Tariq Ali: I think a war is going on in Afghanistan.
Every week there are reports of casualties.
Almost 2000 Afghan civilians have already been killed,
usually by 'accident'. Who mourns for them? Who builds
memorials in their honour? Who cares about their families?
Simultaneously there is Sharon's war against the
Palestinian nation, backed by the Bush administration.
The American media is more biased than the Israeli press.
It treats Israel as the victim. It ignores the fact that
Israel provoked the suicie attacks by a systematic policy
of assassinating Palestinian leaders. 'Operation Defensive
Shield' is designed to crush the Palestinian resistance
and destroy all hopes of a sovereign and independent
Palestinian republic.. Leaving aside the moral abomination
that this is and the double standards of the West, let's
ask ourselves whether such actions will lead to a decrease
or increase in acts of terrorism? Anyone capable of
thinking independently knows the answer to this one.
Question: Along with Noam Chomsky, you are one of the
English-language writers that criticizes
most fiercely the U.S. government policies, particularly
on the subject of security. In your opinion, how does
the opposition (by which we mean the Left, not
especially in the US but in the First World) view the
Bush Administration?
Tariq Ali: I think that the Left, using the word in
its broadest sense, is divided. Many
intellectuals were panicked into supporting the
'war on terrorism'. Though a strong minority exists
in the United States that opposes the new
imperialism. In Europe there is a majority in
Germany, Britain and Italy that is opposed to any
new war on Iraq and many are now beginning to see
that the US utilised 9/11 to re-map the world. So
there is an opposition in the First World. In
Britain at the moment 170 Members of Parliament
(mainly Labour) have signed a public declaration
against a war on Iraq.
Of course many of those who shifted allegiances to
back Bush's war in Afghanistan -- the belligeratii
-- are also in favour of a war against Iraq. Their
favourite guru is the former Trotskyist Kanaan Makiya
-- the Anglo-Iraqi writer touted by sycophants as
the 'Alexander Solzhenitsyn of Iraq' -- wants his
chums in the US State Department to take over Iraq
and rule it.
Question: A few months ago, you went to the Bienal
do Livro de Sao Paulo, to talk about the
Brazilian edition of your latest book, The Clash
of Fundamentalisms. Are you acquainted with how
people in Latin American countries is reacting to
this not-so-new World Order - especially Brazil,
which current government is considered one of the
most faithful followers of the neoliberalism?
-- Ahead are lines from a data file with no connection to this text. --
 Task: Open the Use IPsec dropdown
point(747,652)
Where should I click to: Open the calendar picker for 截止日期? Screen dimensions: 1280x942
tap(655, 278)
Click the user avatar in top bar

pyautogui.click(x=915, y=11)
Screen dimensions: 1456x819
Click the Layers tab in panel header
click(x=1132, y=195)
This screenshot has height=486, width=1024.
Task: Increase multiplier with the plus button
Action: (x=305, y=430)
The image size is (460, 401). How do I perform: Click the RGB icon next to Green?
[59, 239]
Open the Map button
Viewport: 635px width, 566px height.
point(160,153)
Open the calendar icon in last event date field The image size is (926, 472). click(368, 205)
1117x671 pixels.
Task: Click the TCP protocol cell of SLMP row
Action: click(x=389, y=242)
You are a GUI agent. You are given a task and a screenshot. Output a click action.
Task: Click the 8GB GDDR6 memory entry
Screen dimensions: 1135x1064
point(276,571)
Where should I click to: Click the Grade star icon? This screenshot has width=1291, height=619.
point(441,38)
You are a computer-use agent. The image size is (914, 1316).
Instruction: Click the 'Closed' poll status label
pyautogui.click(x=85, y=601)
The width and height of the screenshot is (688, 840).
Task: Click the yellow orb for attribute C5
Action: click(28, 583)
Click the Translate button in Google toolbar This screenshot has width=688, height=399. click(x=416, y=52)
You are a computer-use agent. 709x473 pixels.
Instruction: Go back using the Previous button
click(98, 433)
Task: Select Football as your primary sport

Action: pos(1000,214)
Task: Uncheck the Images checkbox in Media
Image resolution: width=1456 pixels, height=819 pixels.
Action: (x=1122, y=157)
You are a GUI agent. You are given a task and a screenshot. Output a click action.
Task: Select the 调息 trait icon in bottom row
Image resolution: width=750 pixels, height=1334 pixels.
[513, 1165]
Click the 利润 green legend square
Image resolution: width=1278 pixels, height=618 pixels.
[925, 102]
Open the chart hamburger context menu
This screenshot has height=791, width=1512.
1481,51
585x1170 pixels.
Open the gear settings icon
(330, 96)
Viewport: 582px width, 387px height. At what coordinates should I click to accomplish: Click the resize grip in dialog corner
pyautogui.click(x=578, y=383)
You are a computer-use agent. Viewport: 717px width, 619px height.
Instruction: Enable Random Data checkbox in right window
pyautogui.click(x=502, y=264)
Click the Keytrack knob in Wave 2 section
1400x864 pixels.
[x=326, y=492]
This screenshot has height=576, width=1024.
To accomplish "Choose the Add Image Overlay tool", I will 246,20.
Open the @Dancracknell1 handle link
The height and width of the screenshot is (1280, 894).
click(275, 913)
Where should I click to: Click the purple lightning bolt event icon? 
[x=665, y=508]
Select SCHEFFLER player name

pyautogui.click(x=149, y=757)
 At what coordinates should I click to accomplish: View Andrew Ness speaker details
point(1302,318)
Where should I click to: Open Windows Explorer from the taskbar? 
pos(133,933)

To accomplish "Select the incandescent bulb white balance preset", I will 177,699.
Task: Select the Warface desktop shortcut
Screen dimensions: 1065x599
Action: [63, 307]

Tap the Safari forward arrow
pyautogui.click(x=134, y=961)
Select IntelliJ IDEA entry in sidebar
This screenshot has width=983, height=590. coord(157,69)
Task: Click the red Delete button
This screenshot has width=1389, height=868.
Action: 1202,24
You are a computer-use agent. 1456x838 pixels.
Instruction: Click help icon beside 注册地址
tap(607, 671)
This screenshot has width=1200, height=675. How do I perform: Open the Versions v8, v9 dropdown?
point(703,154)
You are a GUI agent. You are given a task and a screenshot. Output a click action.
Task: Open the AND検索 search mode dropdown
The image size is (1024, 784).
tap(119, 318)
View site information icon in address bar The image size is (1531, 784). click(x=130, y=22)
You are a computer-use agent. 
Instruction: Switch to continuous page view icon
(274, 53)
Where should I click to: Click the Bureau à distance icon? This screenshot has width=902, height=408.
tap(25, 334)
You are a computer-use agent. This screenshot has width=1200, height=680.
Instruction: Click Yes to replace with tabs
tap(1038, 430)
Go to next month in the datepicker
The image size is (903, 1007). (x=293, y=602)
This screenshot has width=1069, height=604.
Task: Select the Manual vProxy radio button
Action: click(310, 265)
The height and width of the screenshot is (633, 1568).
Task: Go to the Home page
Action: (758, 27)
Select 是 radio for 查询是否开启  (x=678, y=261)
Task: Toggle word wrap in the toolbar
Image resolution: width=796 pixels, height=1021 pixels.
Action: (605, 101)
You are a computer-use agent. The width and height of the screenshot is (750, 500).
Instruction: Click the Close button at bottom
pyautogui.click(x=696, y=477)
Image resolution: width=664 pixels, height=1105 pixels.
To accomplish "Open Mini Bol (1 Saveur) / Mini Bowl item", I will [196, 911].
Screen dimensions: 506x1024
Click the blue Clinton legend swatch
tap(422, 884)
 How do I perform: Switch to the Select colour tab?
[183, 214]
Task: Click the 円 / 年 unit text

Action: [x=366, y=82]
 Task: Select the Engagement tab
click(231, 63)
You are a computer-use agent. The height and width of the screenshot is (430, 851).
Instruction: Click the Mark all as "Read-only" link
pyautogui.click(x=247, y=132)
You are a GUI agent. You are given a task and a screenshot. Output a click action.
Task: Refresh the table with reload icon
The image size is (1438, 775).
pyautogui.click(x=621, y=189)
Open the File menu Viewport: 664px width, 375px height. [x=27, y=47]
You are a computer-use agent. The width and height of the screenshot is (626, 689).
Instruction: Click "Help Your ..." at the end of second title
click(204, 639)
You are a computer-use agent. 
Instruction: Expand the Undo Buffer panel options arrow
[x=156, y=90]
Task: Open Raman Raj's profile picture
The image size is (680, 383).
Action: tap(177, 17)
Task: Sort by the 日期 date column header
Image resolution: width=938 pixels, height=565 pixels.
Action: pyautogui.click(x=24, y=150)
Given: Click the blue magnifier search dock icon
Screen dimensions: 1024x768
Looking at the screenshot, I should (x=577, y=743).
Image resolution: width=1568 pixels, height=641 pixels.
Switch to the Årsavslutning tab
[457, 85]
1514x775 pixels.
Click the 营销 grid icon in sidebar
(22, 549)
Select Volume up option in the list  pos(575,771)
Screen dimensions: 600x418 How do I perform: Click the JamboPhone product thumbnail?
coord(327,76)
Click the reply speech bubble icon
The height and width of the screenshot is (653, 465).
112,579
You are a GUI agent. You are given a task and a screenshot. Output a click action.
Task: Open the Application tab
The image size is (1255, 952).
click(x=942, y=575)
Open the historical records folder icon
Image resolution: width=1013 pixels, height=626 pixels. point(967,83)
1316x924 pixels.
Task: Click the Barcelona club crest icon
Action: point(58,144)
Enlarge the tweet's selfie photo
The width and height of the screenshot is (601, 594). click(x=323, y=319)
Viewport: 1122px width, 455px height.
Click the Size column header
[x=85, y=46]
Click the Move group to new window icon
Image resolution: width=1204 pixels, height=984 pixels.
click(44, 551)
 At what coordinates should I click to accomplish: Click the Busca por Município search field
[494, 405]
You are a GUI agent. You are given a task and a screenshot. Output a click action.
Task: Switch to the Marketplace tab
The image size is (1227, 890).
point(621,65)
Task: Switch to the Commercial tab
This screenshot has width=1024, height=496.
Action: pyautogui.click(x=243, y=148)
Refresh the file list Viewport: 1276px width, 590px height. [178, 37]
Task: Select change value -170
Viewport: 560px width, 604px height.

Tariq Ali: My impression is that most of Latin
America is deeply hostile to the
New Order. South America has always been treated
by the US as a 'co-prosperity sphere', ie,
shamelessly exploited and under a permanent
semi-occupation. So opposition to Washington in
this region hardly comes as a surprise. Look
at Argentina. A tragic outcome of neo-liberal
economics. This country was the laboratary
of market fundamentalism. The IMF mullahs
followed its every turn. The US Treasury
authorised its policies.
The result? A total disaster.
This is what the PT in Brazil should be explaining
to the people. Cardoso's policies could lead to a
similar disaster in Brazil. I know perfectly well
that Lula's options are restricted, but if he does
nothing, the result will be a tragedy. The
combination of an economic collapse and mass
depoliticisation is the worst possible scenario.
So the PT has to implement some radical reforms,
especially in relation to health, education and
the landless peasants.
Question: In some of the interviews you gave right
after September 11th, you said that you
didn't fear the U.S. government, but you feared
the fundamentalists. Everyone knows, however, that
this current "enemy of the free world" have already
worked for the CIA and the Pentagon, and had its
religious traits enhanced to attack and destroy.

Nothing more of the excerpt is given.